GOAL: Pull out the lines of the entries from the one containing "You are a computer-use agent. 810x717 pixels." down to the end, reproducing each unchanged but leaving the pictures out.
++++ PROVIDED INFORMATION ++++
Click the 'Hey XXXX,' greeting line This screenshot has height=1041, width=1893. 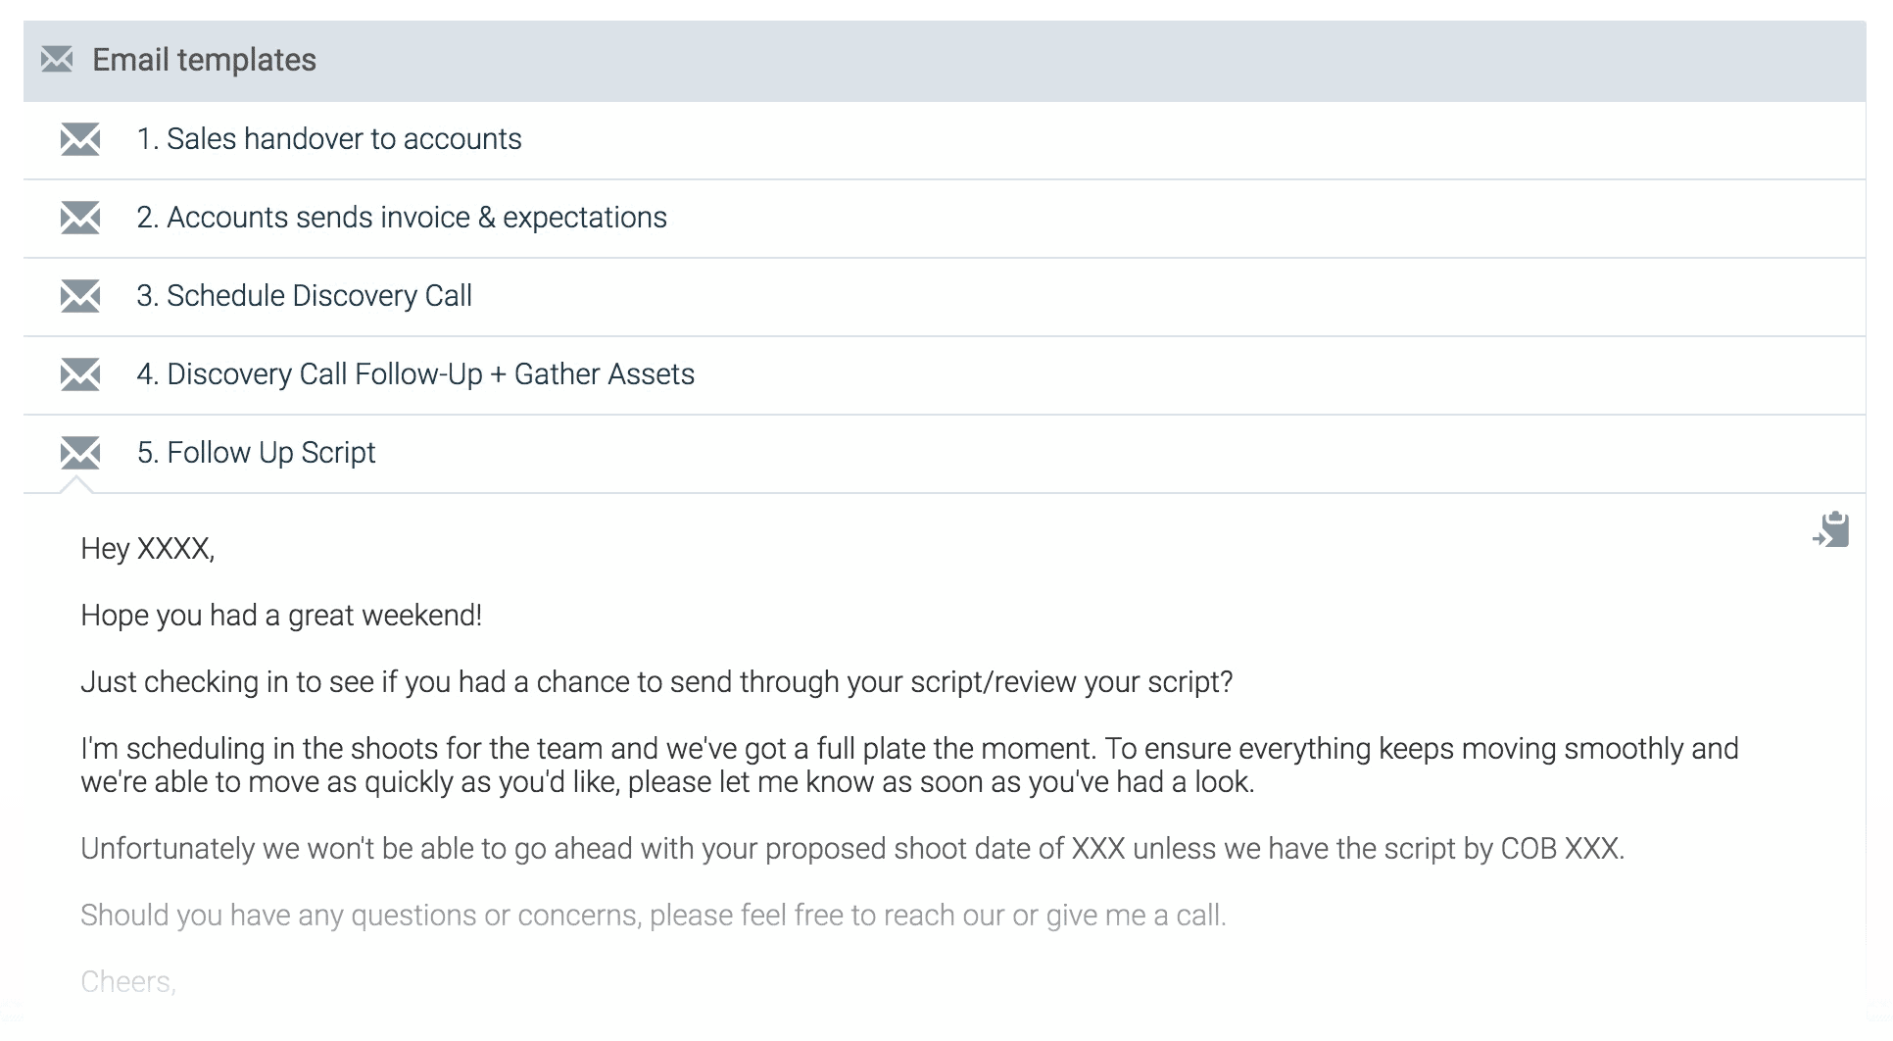148,549
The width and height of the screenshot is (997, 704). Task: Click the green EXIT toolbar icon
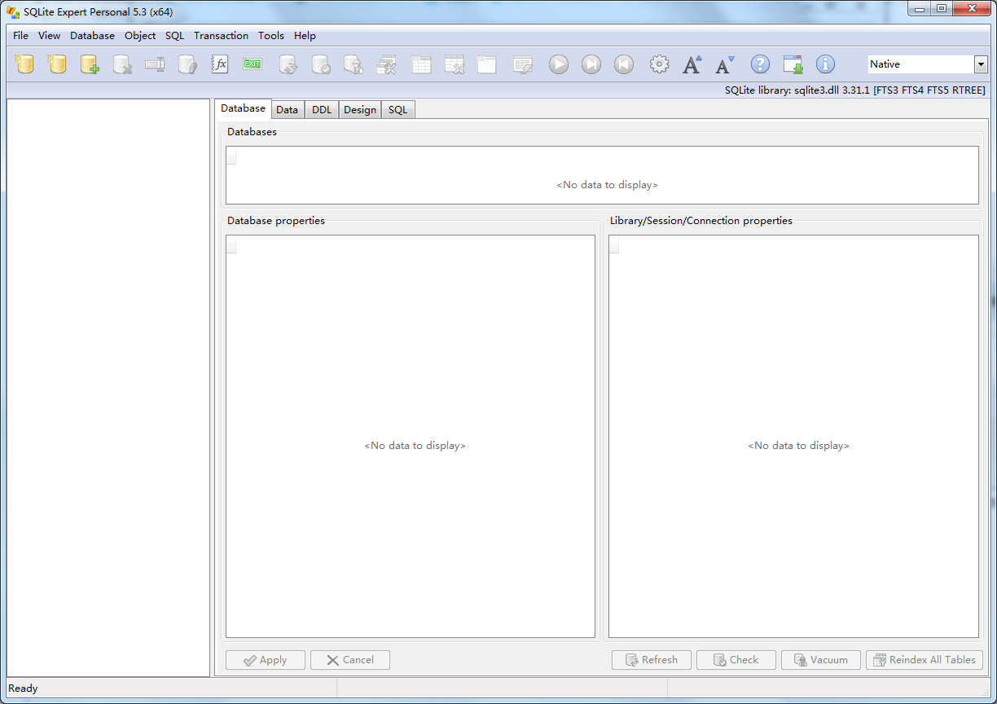[252, 64]
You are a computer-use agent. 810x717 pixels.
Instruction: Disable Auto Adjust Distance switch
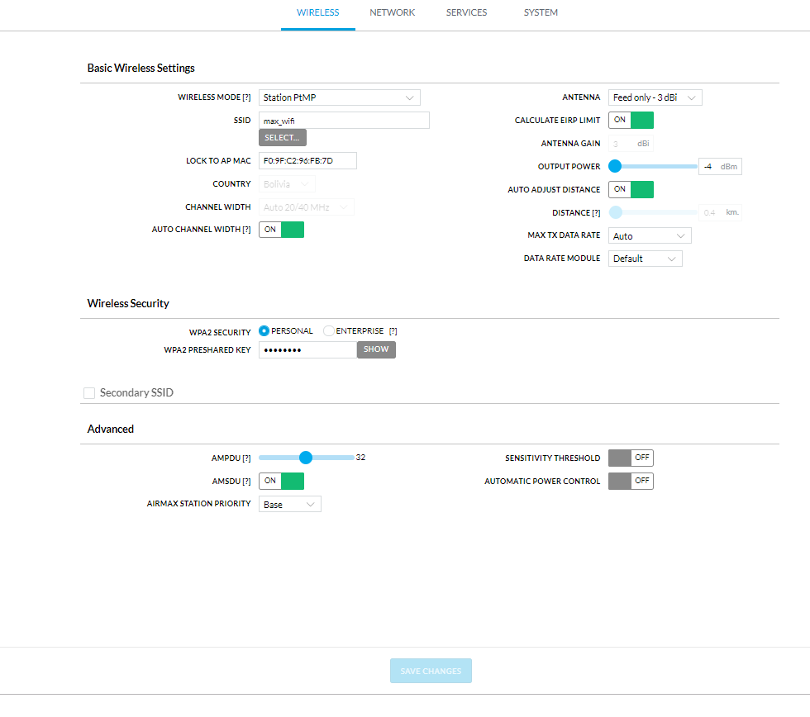631,189
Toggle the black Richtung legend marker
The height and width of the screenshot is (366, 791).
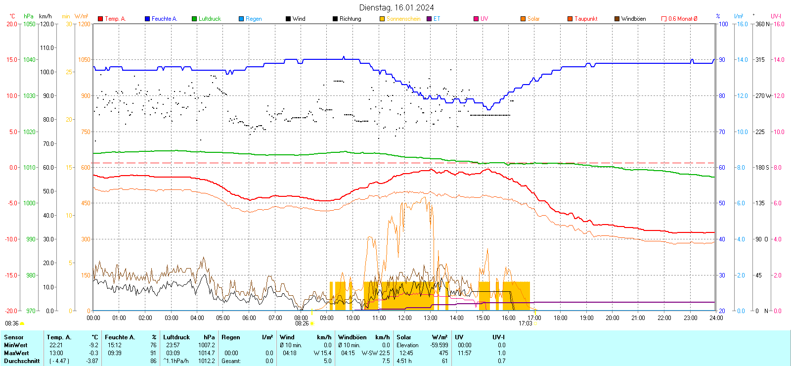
++++
ANSWER:
You are a computer-use agent. 810x717 pixels.
Instruction: Disable Auto Adjust Distance switch
631,189
Toggle the black Richtung legend marker
The height and width of the screenshot is (366, 791).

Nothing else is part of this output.